Privacy controls

Privacy controls are safeguards built into InfoSum Platform, designed to prevent accidental or deliberate identification of individuals through aggregated queries.

In a nutshell, privacy controls do two things:

  • prevent queries reporting on very small numbers of individuals (because those individuals might then be identified)
  • and add a small, intentional error margin to all results - which is insignificant when aggregated statistics are used for their intended purpose, but prevents manipulation of the input data to reveal information about individuals.

These controls are an important precaution, which guard privacy and assist in ensuring regulatory compliance.

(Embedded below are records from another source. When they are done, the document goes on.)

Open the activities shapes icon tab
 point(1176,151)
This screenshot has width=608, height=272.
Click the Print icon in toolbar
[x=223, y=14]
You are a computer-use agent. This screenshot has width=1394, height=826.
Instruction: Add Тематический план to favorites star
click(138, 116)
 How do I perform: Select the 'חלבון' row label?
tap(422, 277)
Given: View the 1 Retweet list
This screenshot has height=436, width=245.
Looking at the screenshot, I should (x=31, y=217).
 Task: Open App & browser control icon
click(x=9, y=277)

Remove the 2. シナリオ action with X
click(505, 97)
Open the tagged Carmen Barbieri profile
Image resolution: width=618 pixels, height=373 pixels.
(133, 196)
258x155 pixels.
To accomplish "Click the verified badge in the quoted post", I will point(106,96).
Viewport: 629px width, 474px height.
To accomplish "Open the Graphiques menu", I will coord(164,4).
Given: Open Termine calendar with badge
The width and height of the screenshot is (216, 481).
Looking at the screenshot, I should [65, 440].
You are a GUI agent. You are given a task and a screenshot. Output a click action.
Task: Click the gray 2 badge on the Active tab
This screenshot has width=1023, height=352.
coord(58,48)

For your protection, InfoSum Platform applies privacy controls automatically.

You may notice privacy controls at work if you experiment with your own datasets. For example, a query might say that you have no customers in Scotland, even though you know there are a small number of people in your database who live there. This page explains why this happens, and why it isn't an error.

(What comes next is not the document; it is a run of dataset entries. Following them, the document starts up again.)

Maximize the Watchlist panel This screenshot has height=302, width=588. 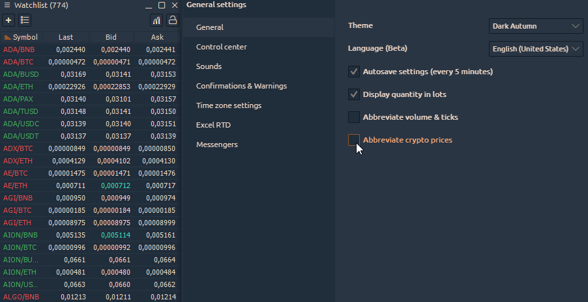162,5
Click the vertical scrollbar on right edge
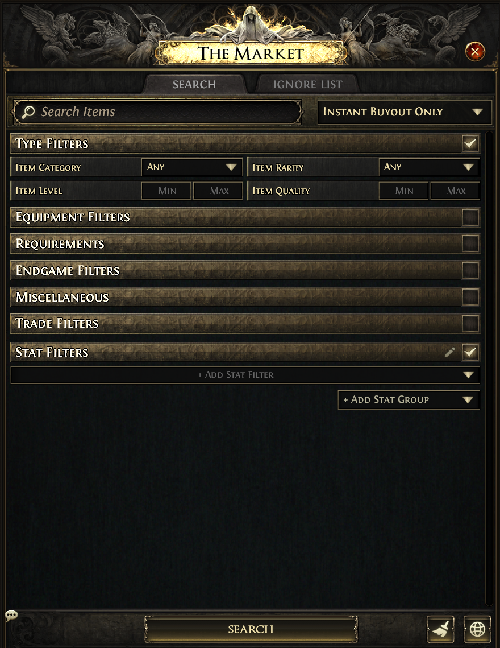Viewport: 500px width, 648px height. click(x=489, y=368)
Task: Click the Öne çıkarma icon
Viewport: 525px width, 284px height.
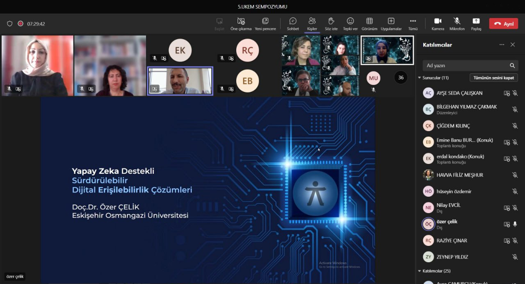Action: (x=241, y=24)
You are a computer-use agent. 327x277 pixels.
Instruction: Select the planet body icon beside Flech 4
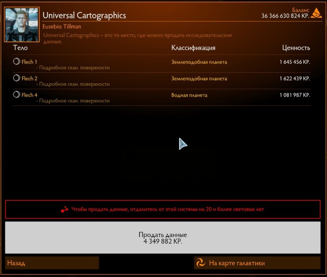tap(16, 95)
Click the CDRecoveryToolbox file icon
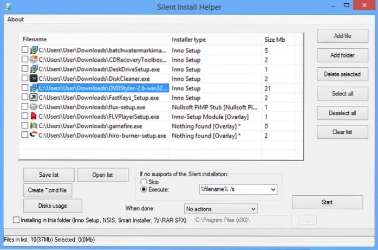Image resolution: width=378 pixels, height=250 pixels. pos(34,60)
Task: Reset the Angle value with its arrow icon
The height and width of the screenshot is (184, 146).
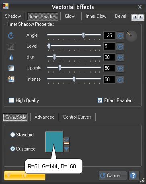Action: (120, 36)
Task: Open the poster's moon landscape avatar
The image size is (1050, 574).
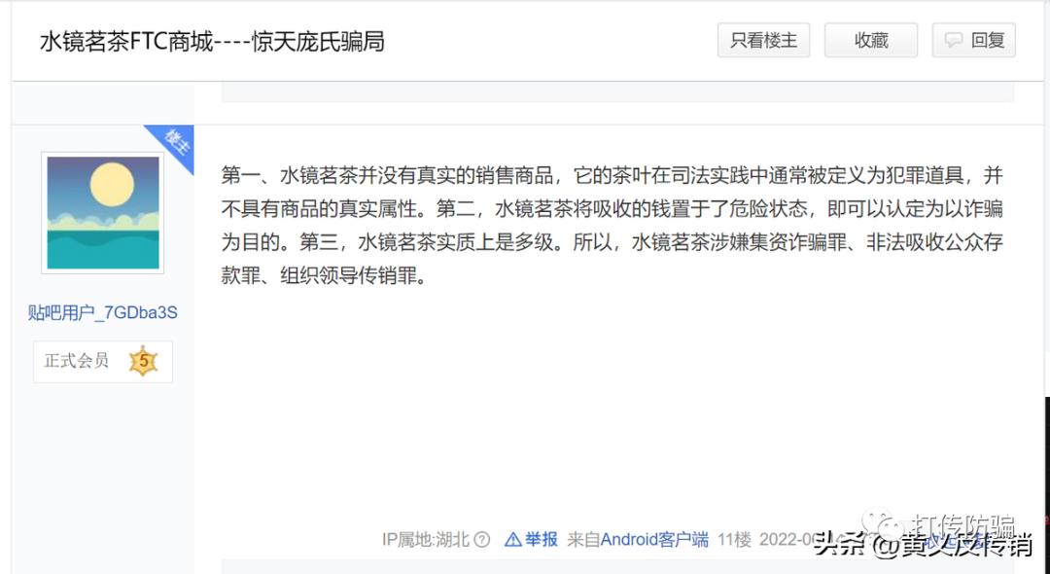Action: pos(102,212)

Why privacy controls are needed

Suppose a particular individual, John Smith, lives in London. And suppose you are collaborating on a data project with someone who secretly wants to know whether John Smith is on your customer list.

Without privacy controls, they might persuade you to take part in a project and upload your customer database into your Bunker. In their Bunker, they could upload a database of their own, listing thousands of people who live in Glasgow and just one person who lives in London - John Smith.

Then, they could ask for statistics on where the individuals who appear in both your databases live. If this report revealed that there was an individual who lived in London, then - because John Smith is the only London resident in their database - they would know that John Smith is in your database, too.

Privacy controls prevent this leak of information. In this case, the result for London - like any other very small result - is rounded down to zero. Your collaborator would gain no information about John Smith.

How privacy controls work

InfoSum Platform applies three privacy controls: noise, rounding, and redaction. Although the controls are applied in that order, it's easiest to understand them by considering them the other way round.

Redaction

Redaction controls the minimum size of any group of individuals which may be reported on as part of a query. Redaction is applied to each bin created during a query. A bin is a grouping used for aggregated reports; for example, if your query produces statistics based on people's ages, then the bins might cover age ranges 0-17, 18-30, and so on.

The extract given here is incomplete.